# Exercise:
When the line with "This screenshot has" appears below, start repeating lines exactly, and keep going through the line with "Image resolution: width=677"; add nothing outside that span.

*** Opening Dataset ***

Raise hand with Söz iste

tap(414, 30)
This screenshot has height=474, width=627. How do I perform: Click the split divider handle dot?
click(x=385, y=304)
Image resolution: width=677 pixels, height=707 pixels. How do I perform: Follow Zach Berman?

*** Closing Dataset ***
*** Opening Dataset ***

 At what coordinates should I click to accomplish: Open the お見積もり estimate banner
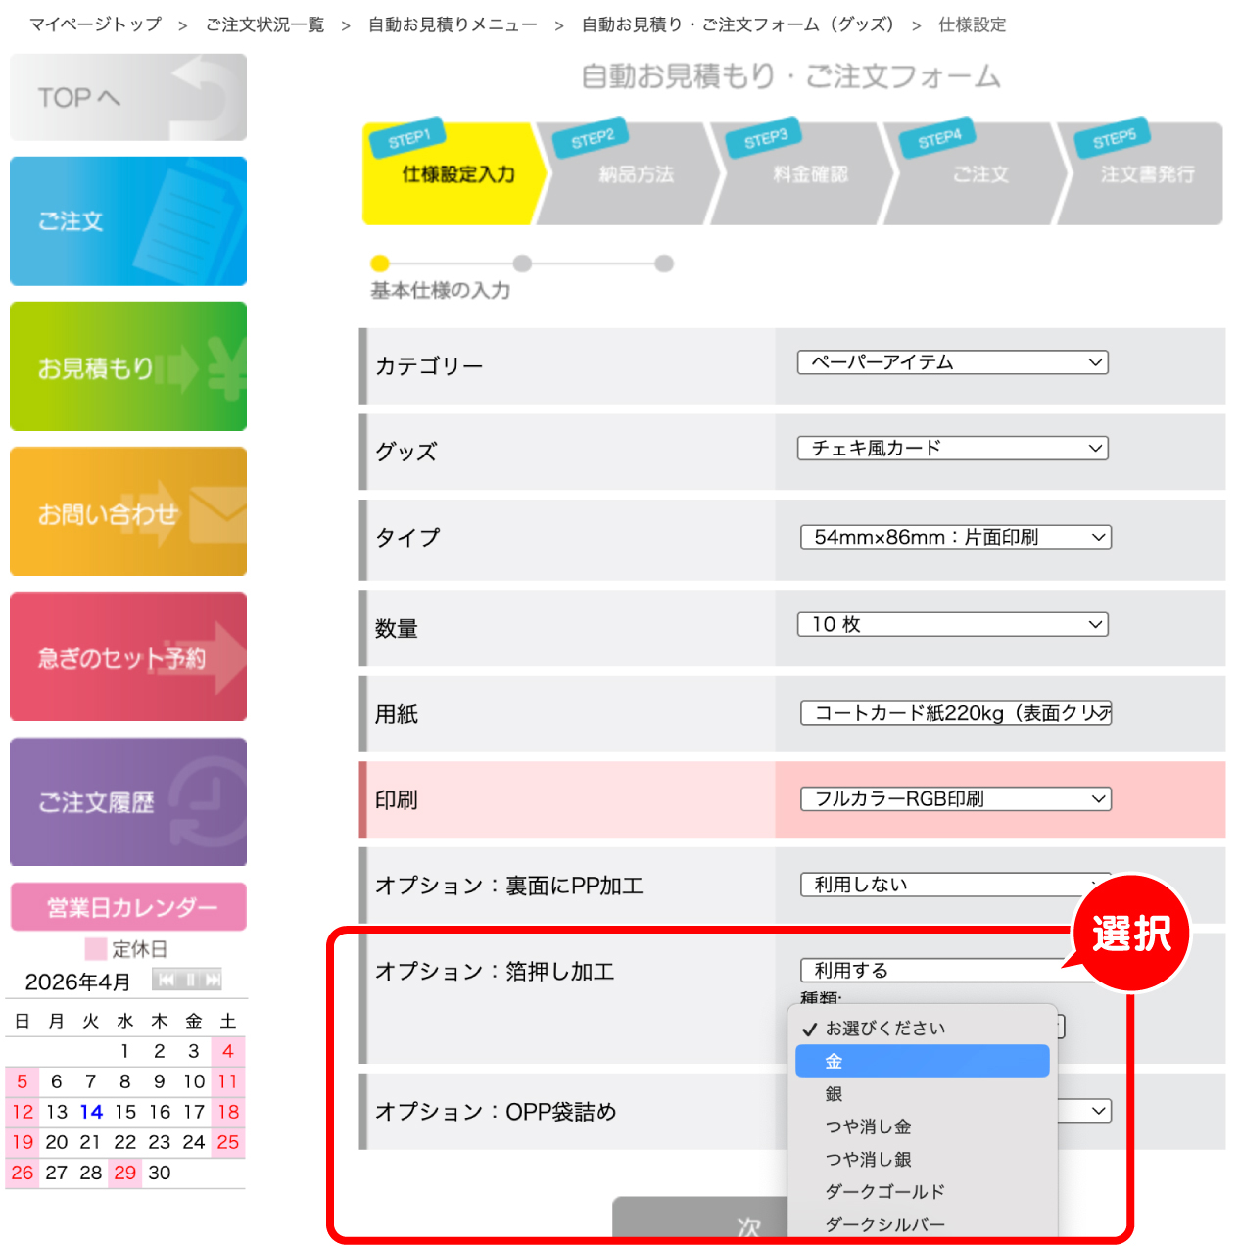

*** Closing Dataset ***

# Answer box:
This screenshot has height=474, width=627. How do I perform: Click the split divider handle dot?
click(x=385, y=304)
Image resolution: width=677 pixels, height=707 pixels. How do I perform: Follow Zach Berman?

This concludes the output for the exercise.